Defence co-operation is also on the agenda, with budget constraints pushing EU governments to seek more joint solutions to security challenges.
Three pillarsGerman Finance Minister Wolfgang Schaeuble said that by agreeing the deal "we have created the banking union's final legal pillar".
The first pillar of banking union will take shape next year when the European Central Bank sets up a supervisory body to monitor all 6,000 banks in the eurozone. Germany and some other countries want to retain their own high degree of supervision over smaller banks, which are reckoned to pose less systemic risk.
The ECB's stress tests of banks are expected to reveal that some are overexposed, and will require new injections of capital.

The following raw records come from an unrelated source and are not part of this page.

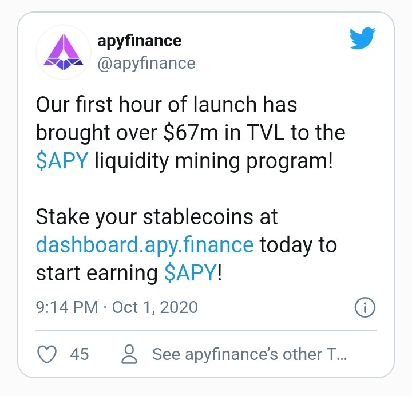The image size is (412, 396).
Task: Like the tweet with the heart icon
Action: click(x=47, y=354)
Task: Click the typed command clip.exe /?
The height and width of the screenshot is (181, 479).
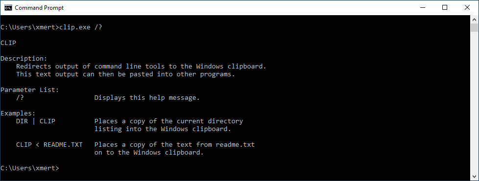Action: point(81,27)
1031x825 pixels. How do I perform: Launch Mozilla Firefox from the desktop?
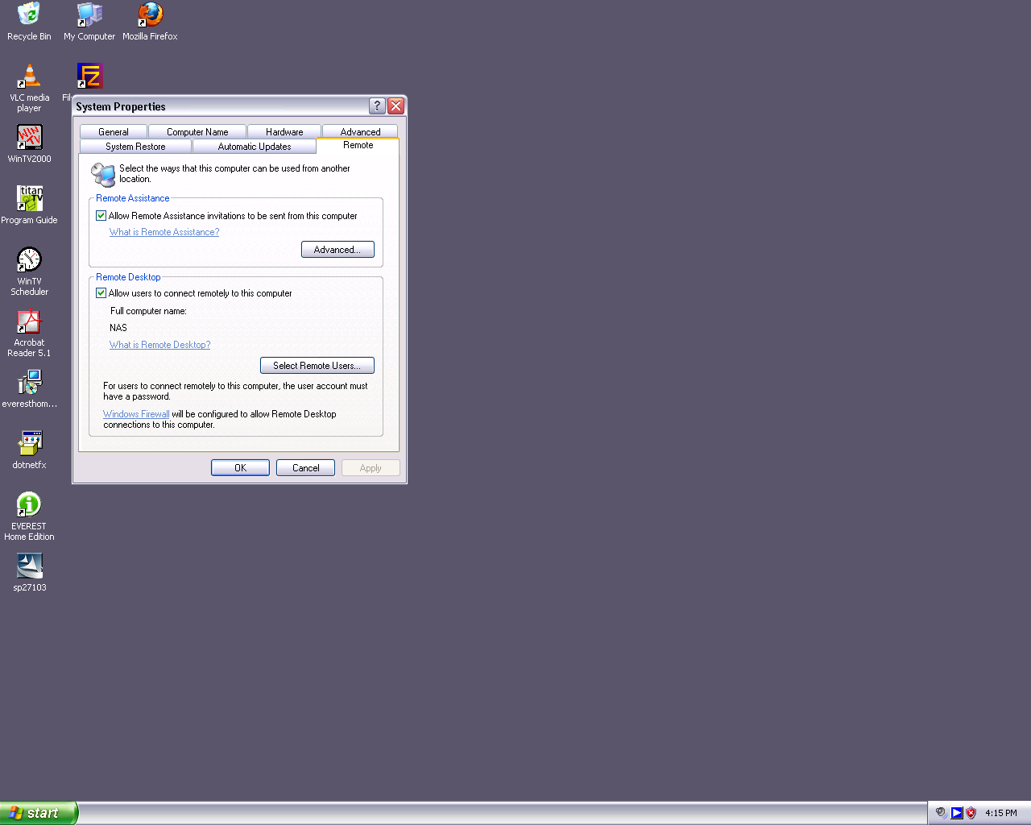[150, 15]
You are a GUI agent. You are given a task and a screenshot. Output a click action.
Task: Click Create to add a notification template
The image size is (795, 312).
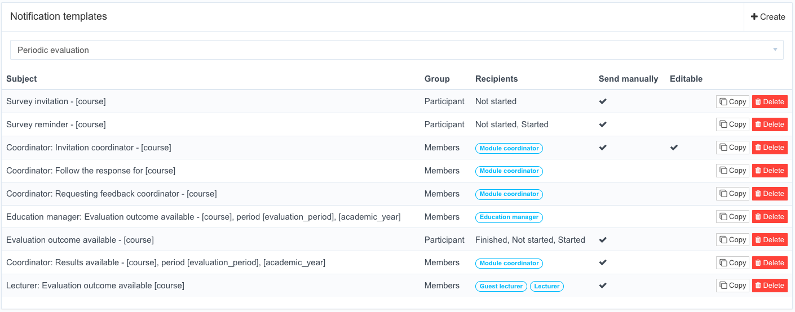click(768, 17)
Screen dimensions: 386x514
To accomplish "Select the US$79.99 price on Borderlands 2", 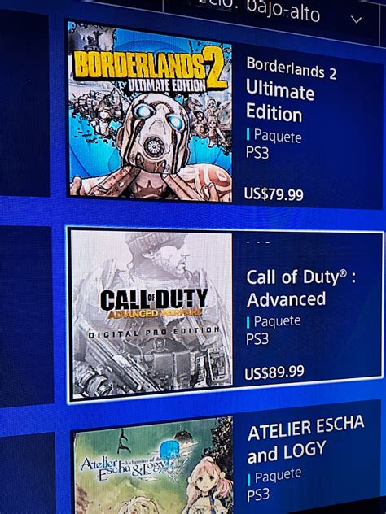I will (x=274, y=194).
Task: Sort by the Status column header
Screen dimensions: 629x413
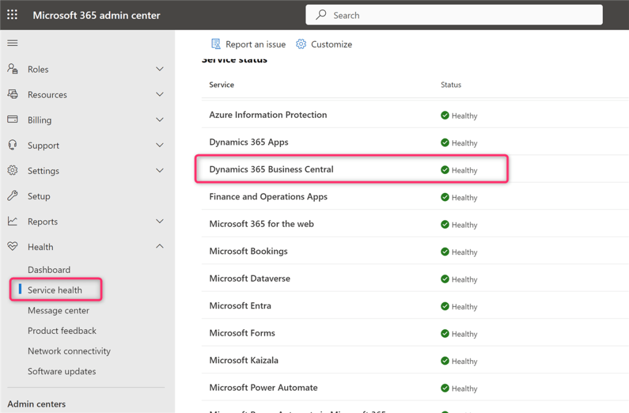Action: click(451, 85)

This is clearly a long way from a perfect solution. It is a very complex compromise - some say too complex to ever work effectively.
Still the fact that anything has been agreed is significant. Bank resolution has always been a very sovereign issue, dealt with by individual countries. So any move towards a common European system is worth noting, and that's why this can be seen as the biggest centralisation of power in the EU since the creation of the euro.
Some Eurozone member states want to go much further and still believe they can. But countries that are sceptical about pooling financial risk like Germany (and others) remain hesitant at best.
The bottom line is that the search for a real pan-Eurozone financial backstop goes on, and without one there will plenty of people arguing that this is not a proper banking union.
The second part is the Single Resolution Mechanism. This means that if a bank anywhere in the eurozone gets into trouble, the process of bailing it out - or even letting it go bust - would be managed by a common "resolution authority".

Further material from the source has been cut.